Coastal Waldo County (Belfast; +6.9%) grew fastest - though it's not immediately clear why.  The county is somewhat close to Bangor, but doesn't seem terribly suburban.  Bangor's Penobscot County (+6.2%) was next, followed by Porland's Cumberland County (+6.0%), which picked up the most new residents and remains the largest county in the state, and south coastal York County (+5.6%).  Oxford County (+5.6%) on the New Hampshire border, Hancock County (Bar Harbor/Arcadia National Park; +5.1%), Franklin County (+4.4%) in northeast Maine and the state capital of Augusta's Kennebec County (+4.3%) also grew faster than the state.  Coastal Knox County (Rockport; +0.3%) and Sagadahoc County (Bath; +0.2%) barely grew.

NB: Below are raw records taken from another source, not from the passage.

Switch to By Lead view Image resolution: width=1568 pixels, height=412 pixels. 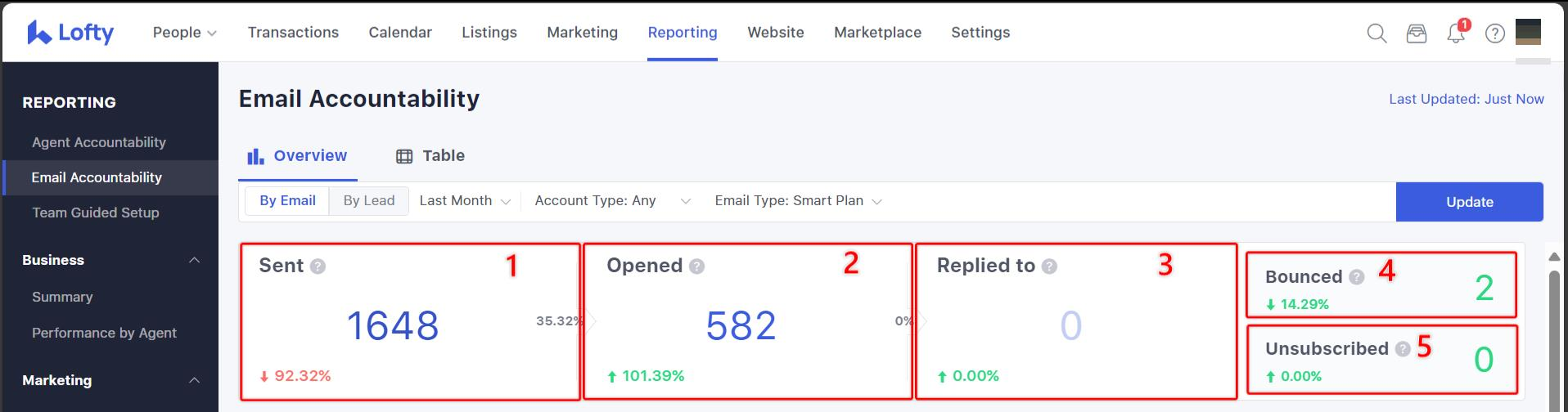coord(368,200)
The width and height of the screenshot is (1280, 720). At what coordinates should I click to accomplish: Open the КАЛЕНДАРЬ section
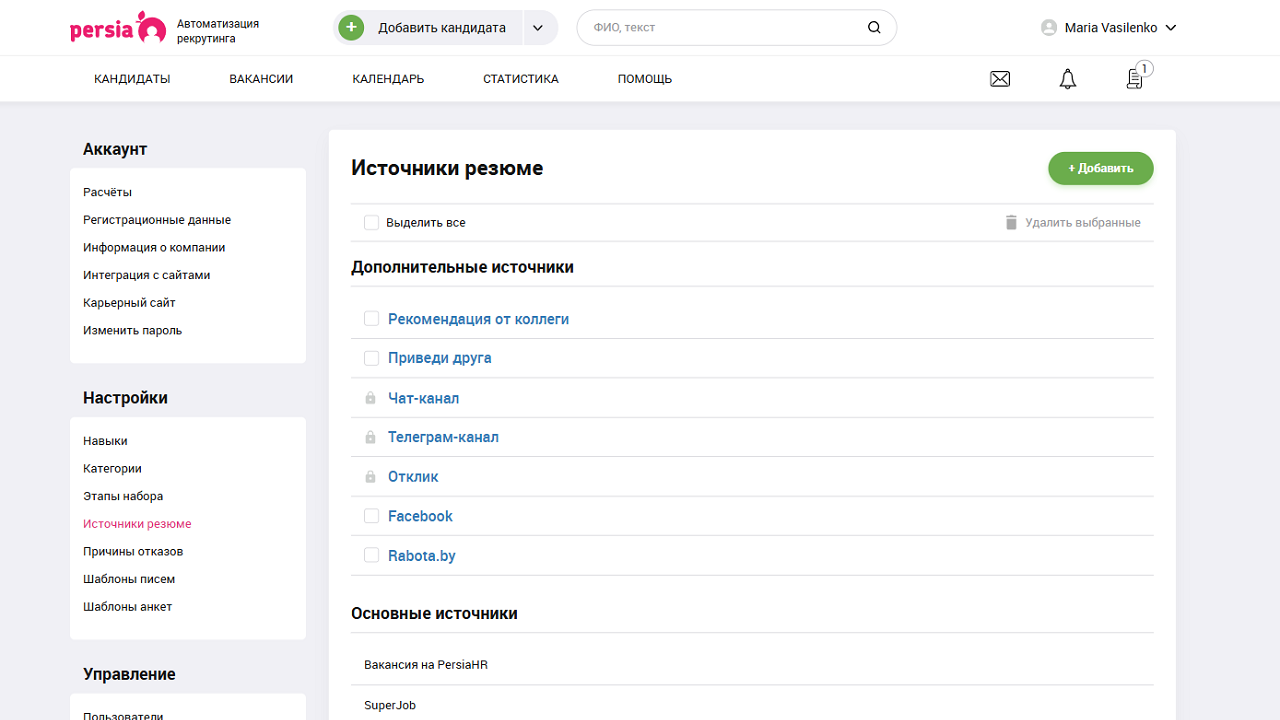click(387, 78)
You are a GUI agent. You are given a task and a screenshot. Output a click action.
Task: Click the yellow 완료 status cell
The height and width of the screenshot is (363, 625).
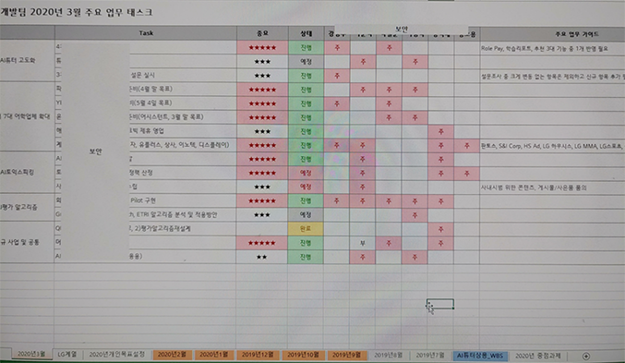point(305,229)
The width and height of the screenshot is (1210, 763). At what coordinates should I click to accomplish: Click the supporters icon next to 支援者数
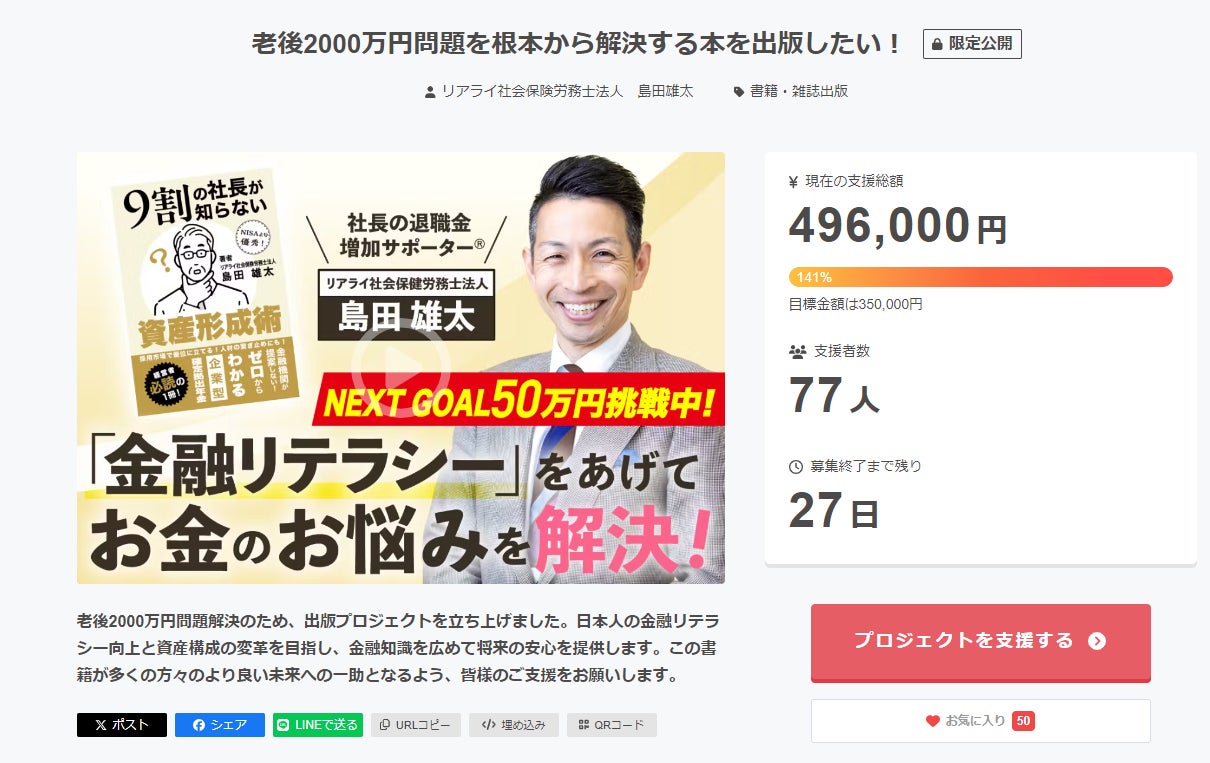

On the municipal level, the Portland suburb of Gorham (+15.8%) grew fastest among the top 20 municipalities and picked up the most new residents, 2,240.  It is near the University of Southern Maine.  Gorham was followed by another Portland suburb, Windham (+14.1%), the college town of Orono (+13.7%), near Bangor, and Portland-suburban Scarborough (+11.5%).  Other Portland suburbs, including Falmouth (+8.5%), Westbrook (+8.4%), South Portland (+7.2%) and Standish (+6.3%) also grew faster than the state.  Portland (+3.0%) lagged state growth, but picked up about 1,950 new residents.

The picture was more mixed in coastal York County on the New Hampshire border.  Saco (+9.9%) almost posted double-digit growth, while Kennebunk (+3.1%) and Saco's neighbor, Biddleford (+1.6%) lagged the state, inland Sanford was flat (-0.0%) and the town of York (-2.5%) lost population.  In the rest of the state, Steven King's Bangor (+5.0%) and the state capital of Augusta (+3.1%) grew, Waterville (+0.7%) was flat and Brunswick (-4.2%) and Auburn (-0.6%) lost population.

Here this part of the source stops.